Figure 6.. A behavioral paradigm to assess behavioral responsiveness to high frequency environmental vibration.

A) Animals were placed in a 2-chamber behavioral setup. The floors of each chamber are disconnected to prevent propagation of vibration between them, and an exciter speaker is attached to the floor of one chamber to generate mechanical vibrations. The chamber walls are partially open to prevent sound resonance from the exciter. B and C) The percentage of time wildtype CD-1 animals spend on each side of the chamber (mean ± SD) during the 60 s baseline explore period (B) and the vibration periods (C) of the trial. Each dot represents one animal (n=20 animals, ****p<0.0001 paired t-test). D-F) Representative activity traces of two example wildtype CD-1 animals (D), littermate control animals (E), and Ret cKO animals (F), tracking movement during the baseline and vibration periods. G and H) The speaker was detached from the floor of the chamber to test whether the sound of the exciter speaker alone can drive a behavioral preference. Time spent on each side of the chamber during the 60 s baseline explore period (G) and the sound on periods (H) (not statistically different, n=10 animals, paired t-test). I and J) The percentage of time Ret cKO mice (n=14 animals) and littermate controls (n=24 animals) spent on each side of the chamber during the 60 s baseline explore period (I) and the vibration periods (J) of the behavioral trial. (****p<0.0001, paired t-test within group, unpaired t-test between groups).
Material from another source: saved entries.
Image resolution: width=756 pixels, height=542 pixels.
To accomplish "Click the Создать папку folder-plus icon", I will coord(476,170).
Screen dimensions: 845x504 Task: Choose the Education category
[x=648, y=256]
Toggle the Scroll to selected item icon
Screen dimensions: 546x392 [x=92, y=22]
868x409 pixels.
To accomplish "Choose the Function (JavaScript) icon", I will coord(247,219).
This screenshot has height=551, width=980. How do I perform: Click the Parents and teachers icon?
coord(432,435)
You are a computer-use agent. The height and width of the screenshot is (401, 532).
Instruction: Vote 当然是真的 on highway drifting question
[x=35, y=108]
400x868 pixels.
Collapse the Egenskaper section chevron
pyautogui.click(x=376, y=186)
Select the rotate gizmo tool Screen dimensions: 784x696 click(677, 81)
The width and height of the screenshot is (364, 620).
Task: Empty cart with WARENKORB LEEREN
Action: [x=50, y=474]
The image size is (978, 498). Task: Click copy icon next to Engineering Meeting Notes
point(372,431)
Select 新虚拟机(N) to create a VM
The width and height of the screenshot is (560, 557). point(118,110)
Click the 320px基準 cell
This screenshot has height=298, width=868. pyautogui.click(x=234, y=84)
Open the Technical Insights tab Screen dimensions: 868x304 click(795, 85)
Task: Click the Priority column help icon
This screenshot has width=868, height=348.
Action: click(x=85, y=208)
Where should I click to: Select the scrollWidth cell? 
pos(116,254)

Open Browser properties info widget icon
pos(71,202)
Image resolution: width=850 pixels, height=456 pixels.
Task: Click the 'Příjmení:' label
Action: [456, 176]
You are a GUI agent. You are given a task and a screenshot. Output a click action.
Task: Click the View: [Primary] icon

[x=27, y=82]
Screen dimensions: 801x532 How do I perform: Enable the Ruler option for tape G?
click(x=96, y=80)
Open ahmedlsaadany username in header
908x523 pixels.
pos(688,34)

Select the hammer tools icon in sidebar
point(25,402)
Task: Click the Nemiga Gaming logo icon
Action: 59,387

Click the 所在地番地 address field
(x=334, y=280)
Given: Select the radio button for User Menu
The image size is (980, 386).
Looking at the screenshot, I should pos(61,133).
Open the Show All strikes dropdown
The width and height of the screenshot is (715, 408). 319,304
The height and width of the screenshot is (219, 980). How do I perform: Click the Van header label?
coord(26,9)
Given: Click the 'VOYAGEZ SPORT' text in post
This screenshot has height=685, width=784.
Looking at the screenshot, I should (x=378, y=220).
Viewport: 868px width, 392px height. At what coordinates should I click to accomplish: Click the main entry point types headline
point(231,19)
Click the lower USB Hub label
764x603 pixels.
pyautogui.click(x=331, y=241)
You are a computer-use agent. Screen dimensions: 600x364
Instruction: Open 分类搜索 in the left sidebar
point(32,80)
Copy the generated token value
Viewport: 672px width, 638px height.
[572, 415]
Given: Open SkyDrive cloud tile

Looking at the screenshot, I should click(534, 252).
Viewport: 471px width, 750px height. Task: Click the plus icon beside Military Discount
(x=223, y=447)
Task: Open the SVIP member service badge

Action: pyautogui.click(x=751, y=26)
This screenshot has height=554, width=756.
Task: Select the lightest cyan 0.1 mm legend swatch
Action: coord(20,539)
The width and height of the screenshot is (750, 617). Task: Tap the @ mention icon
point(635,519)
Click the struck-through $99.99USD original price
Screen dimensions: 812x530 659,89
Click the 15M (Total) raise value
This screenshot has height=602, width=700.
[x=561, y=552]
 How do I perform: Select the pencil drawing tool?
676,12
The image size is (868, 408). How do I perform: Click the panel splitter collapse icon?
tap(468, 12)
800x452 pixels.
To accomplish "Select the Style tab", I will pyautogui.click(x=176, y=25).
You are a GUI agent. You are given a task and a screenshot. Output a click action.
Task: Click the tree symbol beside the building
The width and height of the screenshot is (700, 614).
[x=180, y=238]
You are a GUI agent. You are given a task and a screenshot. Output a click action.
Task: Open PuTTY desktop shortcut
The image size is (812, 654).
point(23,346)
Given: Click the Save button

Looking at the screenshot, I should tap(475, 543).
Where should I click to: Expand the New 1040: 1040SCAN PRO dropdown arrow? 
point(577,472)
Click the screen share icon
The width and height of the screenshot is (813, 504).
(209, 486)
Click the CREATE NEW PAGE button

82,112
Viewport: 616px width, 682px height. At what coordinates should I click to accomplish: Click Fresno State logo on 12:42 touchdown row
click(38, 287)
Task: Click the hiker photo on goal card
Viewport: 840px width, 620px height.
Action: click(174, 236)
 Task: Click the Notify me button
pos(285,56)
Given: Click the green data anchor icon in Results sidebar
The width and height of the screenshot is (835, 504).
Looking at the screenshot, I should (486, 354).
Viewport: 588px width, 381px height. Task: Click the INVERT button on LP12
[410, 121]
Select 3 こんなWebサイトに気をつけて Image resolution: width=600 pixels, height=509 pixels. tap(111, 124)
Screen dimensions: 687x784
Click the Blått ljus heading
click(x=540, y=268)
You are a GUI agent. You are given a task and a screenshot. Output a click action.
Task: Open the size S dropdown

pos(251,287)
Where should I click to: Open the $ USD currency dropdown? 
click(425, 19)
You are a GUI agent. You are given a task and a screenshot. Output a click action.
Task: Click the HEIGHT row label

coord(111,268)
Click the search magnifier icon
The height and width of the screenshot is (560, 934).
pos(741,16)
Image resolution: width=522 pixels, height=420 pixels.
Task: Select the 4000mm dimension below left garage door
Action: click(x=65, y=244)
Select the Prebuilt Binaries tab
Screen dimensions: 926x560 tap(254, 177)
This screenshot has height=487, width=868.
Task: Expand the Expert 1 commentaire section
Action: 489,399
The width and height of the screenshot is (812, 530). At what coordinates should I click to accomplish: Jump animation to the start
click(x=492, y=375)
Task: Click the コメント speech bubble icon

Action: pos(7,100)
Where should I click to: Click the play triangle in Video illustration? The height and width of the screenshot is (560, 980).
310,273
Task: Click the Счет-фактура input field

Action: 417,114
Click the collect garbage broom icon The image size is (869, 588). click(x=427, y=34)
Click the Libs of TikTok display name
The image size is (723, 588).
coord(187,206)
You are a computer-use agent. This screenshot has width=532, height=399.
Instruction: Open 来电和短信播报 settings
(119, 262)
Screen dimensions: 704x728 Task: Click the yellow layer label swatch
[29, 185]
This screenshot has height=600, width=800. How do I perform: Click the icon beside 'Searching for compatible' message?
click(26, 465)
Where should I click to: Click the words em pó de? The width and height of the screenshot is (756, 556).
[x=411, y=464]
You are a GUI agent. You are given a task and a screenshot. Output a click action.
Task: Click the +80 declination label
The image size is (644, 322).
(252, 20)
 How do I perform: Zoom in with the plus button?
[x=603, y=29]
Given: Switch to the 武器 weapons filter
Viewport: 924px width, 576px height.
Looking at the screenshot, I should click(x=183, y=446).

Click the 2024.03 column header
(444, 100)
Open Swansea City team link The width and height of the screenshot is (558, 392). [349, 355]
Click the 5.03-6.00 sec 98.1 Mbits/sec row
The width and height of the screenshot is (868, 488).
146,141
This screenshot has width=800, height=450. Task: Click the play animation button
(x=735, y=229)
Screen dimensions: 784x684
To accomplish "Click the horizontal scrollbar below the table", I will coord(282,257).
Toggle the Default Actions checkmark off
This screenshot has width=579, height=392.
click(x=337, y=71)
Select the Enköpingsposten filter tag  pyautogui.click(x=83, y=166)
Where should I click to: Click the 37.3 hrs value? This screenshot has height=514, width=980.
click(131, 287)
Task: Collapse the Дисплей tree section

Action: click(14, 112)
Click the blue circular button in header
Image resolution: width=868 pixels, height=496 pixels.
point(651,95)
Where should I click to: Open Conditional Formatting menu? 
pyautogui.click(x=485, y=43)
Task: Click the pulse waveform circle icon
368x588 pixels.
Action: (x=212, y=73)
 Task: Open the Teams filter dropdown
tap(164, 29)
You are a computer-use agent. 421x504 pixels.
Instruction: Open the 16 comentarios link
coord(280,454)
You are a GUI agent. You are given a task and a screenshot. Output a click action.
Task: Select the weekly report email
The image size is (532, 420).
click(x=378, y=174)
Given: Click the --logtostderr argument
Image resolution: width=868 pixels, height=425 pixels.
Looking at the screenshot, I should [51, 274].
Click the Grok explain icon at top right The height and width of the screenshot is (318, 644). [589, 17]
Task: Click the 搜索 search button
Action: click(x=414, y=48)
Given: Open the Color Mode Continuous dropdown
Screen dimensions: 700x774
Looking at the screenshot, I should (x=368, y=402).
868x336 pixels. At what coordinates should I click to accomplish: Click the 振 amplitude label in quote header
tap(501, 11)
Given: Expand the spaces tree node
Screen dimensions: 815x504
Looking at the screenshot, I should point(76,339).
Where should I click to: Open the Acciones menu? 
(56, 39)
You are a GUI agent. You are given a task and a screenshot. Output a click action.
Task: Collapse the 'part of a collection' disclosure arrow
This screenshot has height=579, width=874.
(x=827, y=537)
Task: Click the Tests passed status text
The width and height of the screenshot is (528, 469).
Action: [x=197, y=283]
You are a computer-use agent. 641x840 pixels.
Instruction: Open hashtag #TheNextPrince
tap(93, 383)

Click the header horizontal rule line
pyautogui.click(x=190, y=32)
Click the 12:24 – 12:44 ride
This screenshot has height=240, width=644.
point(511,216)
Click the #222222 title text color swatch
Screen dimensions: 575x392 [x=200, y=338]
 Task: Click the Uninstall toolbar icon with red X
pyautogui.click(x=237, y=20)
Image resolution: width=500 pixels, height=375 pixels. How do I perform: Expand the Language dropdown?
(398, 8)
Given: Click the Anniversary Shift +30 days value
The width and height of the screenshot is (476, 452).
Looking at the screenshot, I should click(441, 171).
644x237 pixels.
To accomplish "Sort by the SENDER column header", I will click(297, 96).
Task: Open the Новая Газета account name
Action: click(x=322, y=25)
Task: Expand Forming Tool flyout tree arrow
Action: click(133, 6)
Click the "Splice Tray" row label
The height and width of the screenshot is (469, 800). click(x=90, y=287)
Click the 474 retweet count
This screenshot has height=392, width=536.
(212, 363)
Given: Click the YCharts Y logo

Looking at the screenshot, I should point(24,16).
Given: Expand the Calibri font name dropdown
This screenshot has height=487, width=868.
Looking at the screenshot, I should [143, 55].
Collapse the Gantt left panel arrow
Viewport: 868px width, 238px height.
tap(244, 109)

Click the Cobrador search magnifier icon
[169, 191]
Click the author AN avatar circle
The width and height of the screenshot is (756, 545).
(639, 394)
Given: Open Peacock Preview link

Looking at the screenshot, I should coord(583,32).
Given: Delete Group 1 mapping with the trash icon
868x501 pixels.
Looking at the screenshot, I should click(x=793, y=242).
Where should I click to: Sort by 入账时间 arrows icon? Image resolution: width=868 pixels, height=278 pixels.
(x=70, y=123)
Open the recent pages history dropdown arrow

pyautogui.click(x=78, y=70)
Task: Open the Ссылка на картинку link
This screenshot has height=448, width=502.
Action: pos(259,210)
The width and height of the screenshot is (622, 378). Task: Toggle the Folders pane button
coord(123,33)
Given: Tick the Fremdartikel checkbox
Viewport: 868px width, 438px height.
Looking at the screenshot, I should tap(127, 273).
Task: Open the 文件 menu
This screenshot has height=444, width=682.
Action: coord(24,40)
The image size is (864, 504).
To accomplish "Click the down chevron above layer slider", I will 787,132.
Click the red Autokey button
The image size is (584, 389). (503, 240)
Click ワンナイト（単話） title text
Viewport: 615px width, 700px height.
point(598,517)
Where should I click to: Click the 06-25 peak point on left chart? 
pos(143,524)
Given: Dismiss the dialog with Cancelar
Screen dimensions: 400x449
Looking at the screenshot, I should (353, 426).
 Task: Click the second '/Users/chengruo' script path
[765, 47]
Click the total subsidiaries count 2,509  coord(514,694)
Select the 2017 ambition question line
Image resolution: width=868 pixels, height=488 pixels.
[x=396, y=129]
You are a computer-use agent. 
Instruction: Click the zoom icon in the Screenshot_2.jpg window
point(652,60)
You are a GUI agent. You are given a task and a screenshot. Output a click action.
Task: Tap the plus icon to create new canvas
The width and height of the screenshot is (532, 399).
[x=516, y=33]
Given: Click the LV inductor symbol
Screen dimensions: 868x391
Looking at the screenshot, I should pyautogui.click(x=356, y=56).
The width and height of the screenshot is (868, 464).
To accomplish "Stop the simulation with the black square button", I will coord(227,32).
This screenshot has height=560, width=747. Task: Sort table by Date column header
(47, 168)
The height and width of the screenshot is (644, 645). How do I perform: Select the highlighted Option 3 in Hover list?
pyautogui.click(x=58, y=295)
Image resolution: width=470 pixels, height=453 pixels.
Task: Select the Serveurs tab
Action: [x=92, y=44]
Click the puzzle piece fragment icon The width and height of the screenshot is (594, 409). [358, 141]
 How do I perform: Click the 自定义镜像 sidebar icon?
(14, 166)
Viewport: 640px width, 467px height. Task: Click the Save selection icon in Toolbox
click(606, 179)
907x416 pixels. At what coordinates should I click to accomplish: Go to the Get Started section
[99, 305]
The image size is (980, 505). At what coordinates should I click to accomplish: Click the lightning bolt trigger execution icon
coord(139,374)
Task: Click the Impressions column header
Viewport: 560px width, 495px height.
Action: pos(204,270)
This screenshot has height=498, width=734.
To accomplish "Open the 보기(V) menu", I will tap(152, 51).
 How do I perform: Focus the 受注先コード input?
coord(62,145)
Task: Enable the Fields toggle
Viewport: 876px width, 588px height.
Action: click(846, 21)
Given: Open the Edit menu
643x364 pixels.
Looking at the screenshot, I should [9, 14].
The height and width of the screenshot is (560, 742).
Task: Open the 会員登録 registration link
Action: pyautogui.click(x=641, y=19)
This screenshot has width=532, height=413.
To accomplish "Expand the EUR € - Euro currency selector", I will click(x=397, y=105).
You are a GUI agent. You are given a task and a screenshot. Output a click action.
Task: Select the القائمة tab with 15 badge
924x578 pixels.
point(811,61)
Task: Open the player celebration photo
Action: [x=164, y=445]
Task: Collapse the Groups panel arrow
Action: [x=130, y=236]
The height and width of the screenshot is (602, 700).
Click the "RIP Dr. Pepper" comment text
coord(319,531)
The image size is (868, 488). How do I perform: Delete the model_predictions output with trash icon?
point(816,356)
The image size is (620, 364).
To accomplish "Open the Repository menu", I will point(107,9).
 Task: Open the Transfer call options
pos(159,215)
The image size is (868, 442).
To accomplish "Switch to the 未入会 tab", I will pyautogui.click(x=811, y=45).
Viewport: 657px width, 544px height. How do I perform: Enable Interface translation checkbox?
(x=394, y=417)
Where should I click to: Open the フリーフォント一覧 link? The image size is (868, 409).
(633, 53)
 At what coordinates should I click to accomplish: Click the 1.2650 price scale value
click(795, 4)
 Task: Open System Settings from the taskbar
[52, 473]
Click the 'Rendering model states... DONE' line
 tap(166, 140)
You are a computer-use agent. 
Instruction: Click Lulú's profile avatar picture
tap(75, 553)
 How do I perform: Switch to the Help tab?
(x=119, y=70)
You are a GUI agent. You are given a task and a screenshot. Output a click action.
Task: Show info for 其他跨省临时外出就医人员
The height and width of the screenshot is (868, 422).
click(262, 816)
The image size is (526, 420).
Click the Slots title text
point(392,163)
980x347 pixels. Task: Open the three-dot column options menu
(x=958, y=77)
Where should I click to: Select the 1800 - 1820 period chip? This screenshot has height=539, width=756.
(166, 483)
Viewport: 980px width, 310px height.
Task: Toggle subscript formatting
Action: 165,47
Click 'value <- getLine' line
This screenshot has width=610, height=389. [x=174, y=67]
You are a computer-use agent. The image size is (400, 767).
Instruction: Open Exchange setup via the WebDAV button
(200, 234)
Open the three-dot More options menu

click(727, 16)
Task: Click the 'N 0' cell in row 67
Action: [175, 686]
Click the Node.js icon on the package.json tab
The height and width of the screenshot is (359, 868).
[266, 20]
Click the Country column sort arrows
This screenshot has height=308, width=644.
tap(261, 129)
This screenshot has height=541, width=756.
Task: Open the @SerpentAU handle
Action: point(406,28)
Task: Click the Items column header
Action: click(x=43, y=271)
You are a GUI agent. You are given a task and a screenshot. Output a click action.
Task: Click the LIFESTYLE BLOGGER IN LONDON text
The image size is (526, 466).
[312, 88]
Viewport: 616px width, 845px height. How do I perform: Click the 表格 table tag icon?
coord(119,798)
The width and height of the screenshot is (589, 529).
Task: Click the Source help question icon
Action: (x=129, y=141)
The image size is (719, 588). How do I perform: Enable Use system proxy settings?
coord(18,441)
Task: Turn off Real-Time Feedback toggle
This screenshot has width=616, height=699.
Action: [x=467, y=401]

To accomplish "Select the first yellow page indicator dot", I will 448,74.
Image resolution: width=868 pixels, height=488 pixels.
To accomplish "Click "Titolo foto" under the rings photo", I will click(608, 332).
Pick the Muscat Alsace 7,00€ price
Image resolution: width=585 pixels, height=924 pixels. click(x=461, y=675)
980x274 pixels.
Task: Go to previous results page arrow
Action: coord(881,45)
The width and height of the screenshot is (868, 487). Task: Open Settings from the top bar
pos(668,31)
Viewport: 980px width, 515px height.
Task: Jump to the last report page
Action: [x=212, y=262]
Figure 7.. The LCIC mediates behavioral avoidance of high frequency mechanical vibration.

A) Targeted injections of TMR-X conjugated to the GABA-A receptor agonist, muscimol, were used to silence neural activity in the inferior colliculus. Top-down view of a schematic (left) and representative muscimol injected brain. Dotted lines depict borders between the inferior colliculus and indicated neighboring brain regions. Scale bar = 1 mm. B) PSTHs from LCIC neurons in awake animals after saline (gray) or muscimol (red) injection, aligned to 500 Hz vibration of the surface platform or white noise pulses. Population averages are displayed for saline (black) and muscimol (dark red) conditions. PSTHs are baseline subtracted and reported in 10 ms bins. C) Reduction in LCIC firing rate in awake animals after saline or muscimol injection (mean ± SEM), measured by calculating the change in total number of spikes on the probe before and after injection (n=3 animals). D and E) The proportion of time muscimol injected mice (n=9 animals) and saline injected controls (n=8 animals) spent on each side of the chamber during the 60 s baseline explore period (D) and the vibration periods (E) of the trial. (**p<0.01, ***p<0.001, paired t-test within group, unpaired t-test between groups). F) Total distance traveled during the behavioral assay in saline injected controls (n=8) and muscimol injected animals (n=9 animals, not significant, unpaired t-test). G) Representative activity traces for 2 saline injected (control) and 2 muscimol injected animals during the baseline and vibration periods of the behavioral trial. H) Schematic of texture preference assay. I) Percentage of time spent on the smooth and rough sides of the chamber during the 10 min assay for saline controls (n=9 animals) and muscimol silenced animals (n=9 animals, ***p<0.001, paired t-test within group, unpaired t-test between groups). J) Schematic of temperature preference assay. K) Percentage of time spent on the control (30 °C) and cold (18°C) sides of the chamber during the 5 min assay for saline controls (n=8) and muscimol silenced animals (n=8, ***p<0.001, paired t-test within group, unpaired t-test between groups).